Читать онлайн "Живым не значится"

Автор: Дамир Жалилов

Глава: "Пролог"

Предел не наступил в один день.

Так говорили потом, когда людям понадобилось короткое слово для слишком долгой беды. Слово, которым можно было закрыть годы холода, голода, пепла, ливней, сорванных поставок, пустых аптек, закрытых дорог, аварийных станций, мёртвых домов и чужих имён в неправильных списках.

Но в начале никто не видел конца.

Мир ещё светился по вечерам. В окнах горели кухни. На остановках ругались из-за транспорта. В больницах пахло хлоркой, пластиком и мокрой одеждой. На проходных требовали пропуска. За заборами гудели заводы. Насосные гнали воду. Котельные давали тепло. Склады принимали фуры. Поезда уходили за горизонт.

Всё было привычным.

А привычное долго кажется прочным.

Люди верили не в чудо. Они верили в порядок.

Если ломалось — должны были починить. Если горело — потушить. Если заболевали — увезти туда, где есть врач.
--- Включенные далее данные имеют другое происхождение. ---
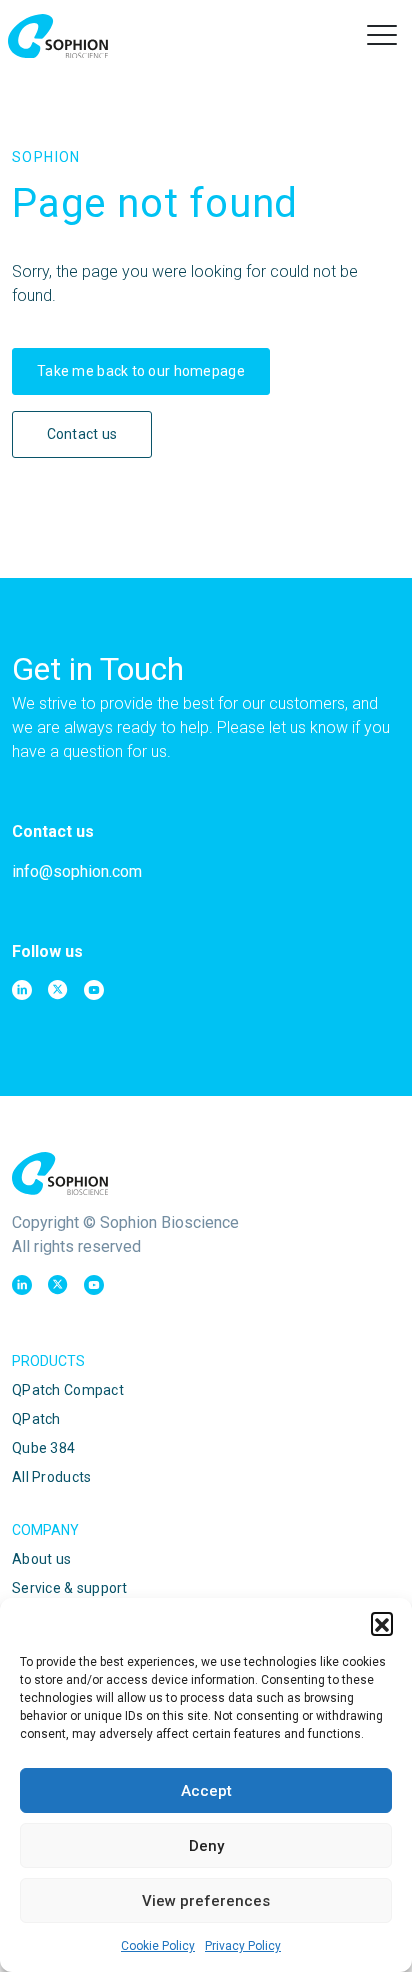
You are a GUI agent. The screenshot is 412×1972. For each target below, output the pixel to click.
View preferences (206, 1901)
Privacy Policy (243, 1946)
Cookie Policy (158, 1946)
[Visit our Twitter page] (58, 990)
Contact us (82, 434)
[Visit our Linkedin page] (22, 990)
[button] (382, 1623)
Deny (206, 1846)
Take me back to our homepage (141, 371)
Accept (206, 1791)
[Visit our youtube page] (94, 990)
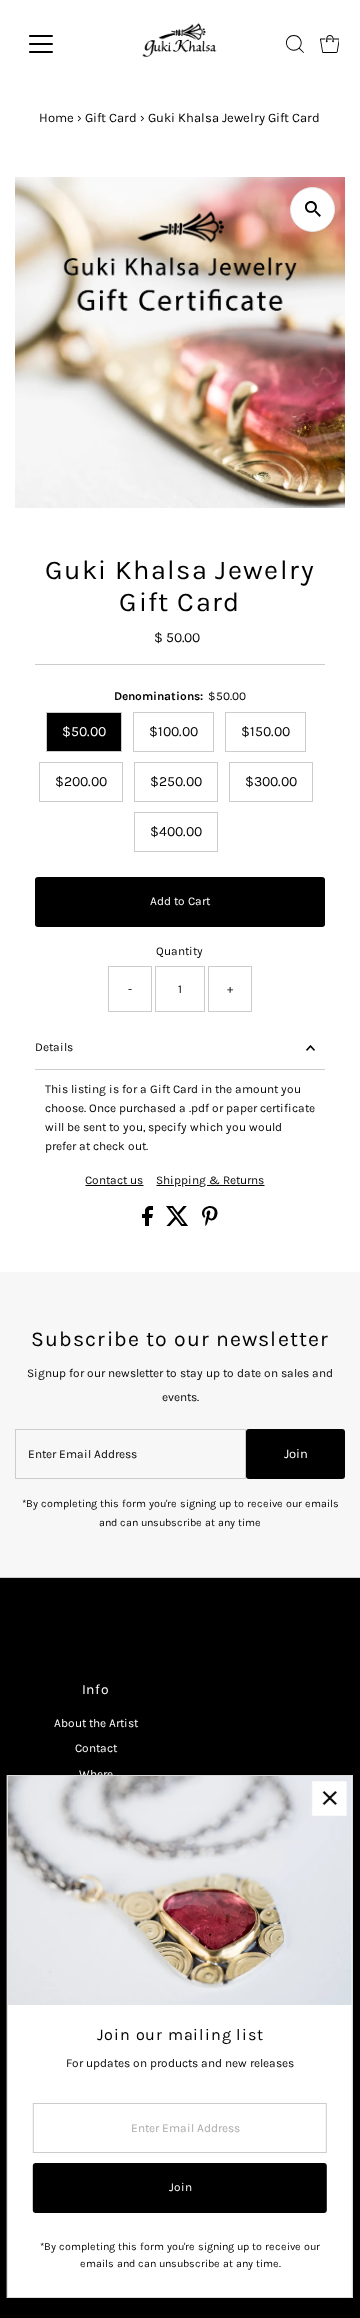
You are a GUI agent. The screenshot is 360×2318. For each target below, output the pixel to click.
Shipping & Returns (210, 1181)
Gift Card (111, 117)
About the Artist (96, 1723)
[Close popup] (329, 1798)
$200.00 (81, 781)
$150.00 (265, 731)
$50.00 (84, 731)
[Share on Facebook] (149, 1222)
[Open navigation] (53, 44)
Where (96, 1774)
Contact (96, 1748)
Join (296, 1453)
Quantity (179, 951)
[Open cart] (330, 44)
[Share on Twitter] (179, 1222)
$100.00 (173, 731)
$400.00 (176, 831)
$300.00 (271, 781)
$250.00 (176, 781)
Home (56, 117)
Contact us (114, 1181)
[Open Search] (295, 44)
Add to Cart (180, 901)
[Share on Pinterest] (210, 1222)
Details (54, 1047)
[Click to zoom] (312, 209)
Если не хватало — подвезти. Если случалась беда, где-то снаружи оставалось место, где всё ещё нормально. Оттуда пришлют бригаду, технику, топливо, лекарства, генератор, приказ, людей с полномочиями и голос, который скажет: держитесь, помощь идёт.

Страшнее всего оказалось понять, что снаружи больше нет.

Не сразу.

Не в один страшный час.

Не под один грохот, после которого можно было бы сказать: вот здесь началось, вот здесь закончилось.
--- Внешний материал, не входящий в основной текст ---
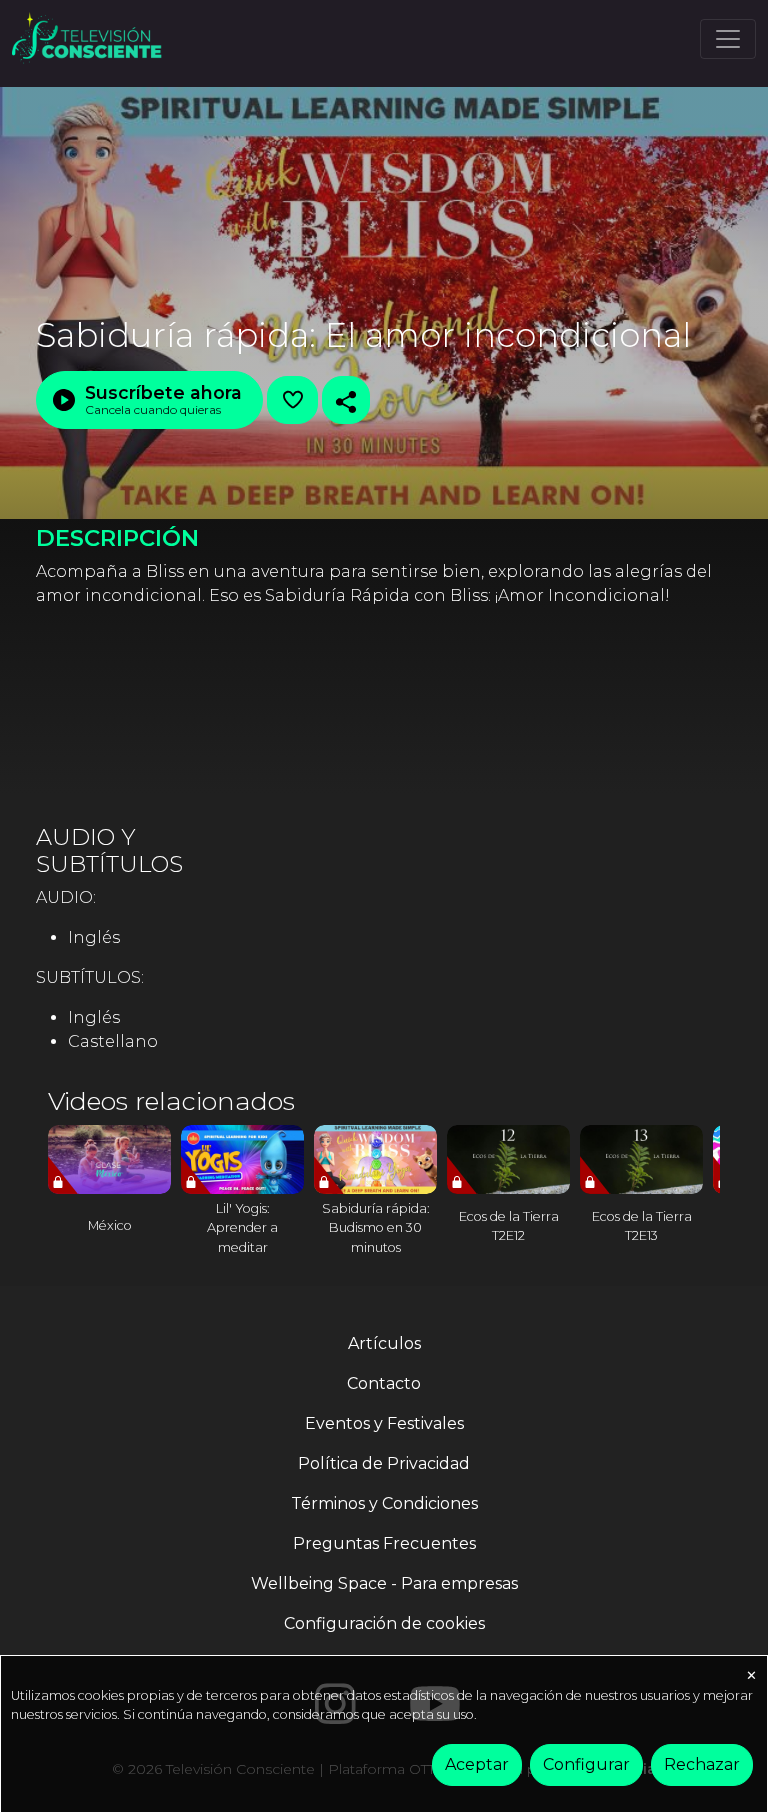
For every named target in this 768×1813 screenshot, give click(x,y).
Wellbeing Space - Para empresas (384, 1583)
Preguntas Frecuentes (384, 1543)
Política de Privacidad (384, 1463)
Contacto (384, 1383)
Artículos (384, 1343)
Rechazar (702, 1764)
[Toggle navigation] (728, 39)
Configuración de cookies (384, 1623)
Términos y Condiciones (384, 1503)
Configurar (586, 1764)
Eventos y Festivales (384, 1423)
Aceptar (477, 1764)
Пределом это назвали позже.

Не потому, что мир дошёл до края карты. Карты ещё висели на стенах. Дороги ещё были нарисованы. Города ещё стояли. Заводы ещё гудели. Станции ещё держали напряжение. В трубах ещё шла вода.

Просто у всего оказался край.

У неба — край терпения.

У воды — край чистоты.

У земли — край плодородия.

У льда — край неподвижности.

У машин — край ремонта.

У больниц — край рук.

У дорог — край проезда.

У приказов — край силы.

У человека — край ожидания, после которого он уже не верит, что кто-то придёт и всё починит.

Планета не мстила. Не говорила. Не выбирала виноватых.

Но людям всё чаще казалось, будто земля, вода и воздух начали отвечать за всё, что в них годами складывали, жгли, сливали, выкачивали, хоронили и называли развитием.

Старый мир был построен под одну планету.

А проснулся на другой.

Сначала погода перестала помнить свои места.

Там, где дождь поколениями считался подарком, небо однажды открылось и не закрылось. Первые дни люди радовались воде. Выводили детей смотреть, как ручьи бегут по пыли. Подставляли ладони. Смеялись над сухой землёй, которая наконец перестала трескаться.

Потом дождь пошёл вторую неделю.

Третью.

Месяц.

Радость стала тревогой, тревога — усталостью, усталость — страхом. Дома, построенные для сухого ветра и жары, набухали, текли, садились углами. Подвалы, где никто никогда не боялся воды, наполнялись мутью по пояс. Зерно плесневело в мешках. Животные стояли в грязи и болели от сырости, к которой не были приспособлены ни кожа, ни копыта, ни лёгкие. Колодцы переполнялись не спасением, а грязью. Ямы выходили наружу. Кладбища начинали возвращать то, что люди считали спрятанным навсегда.

В местах, где жара была законом, выпал снег.

Не красивый.

Не праздничный.

Чужой.

Он ложился на крыши, рассчитанные на солнце, а не на вес. На провода, которые никто не учил держать лёд. На дороги, где не было ни песка, ни снегоуборщиков, ни тёплой обуви, ни привычки смотреть под ноги. Люди жгли мебель, двери, заборы, сухие балки, книги, всё, что ещё вчера называлось домом. Они мёрзли не потому, что были глупыми. Просто вся жизнь вокруг них была построена так, будто холода не существует.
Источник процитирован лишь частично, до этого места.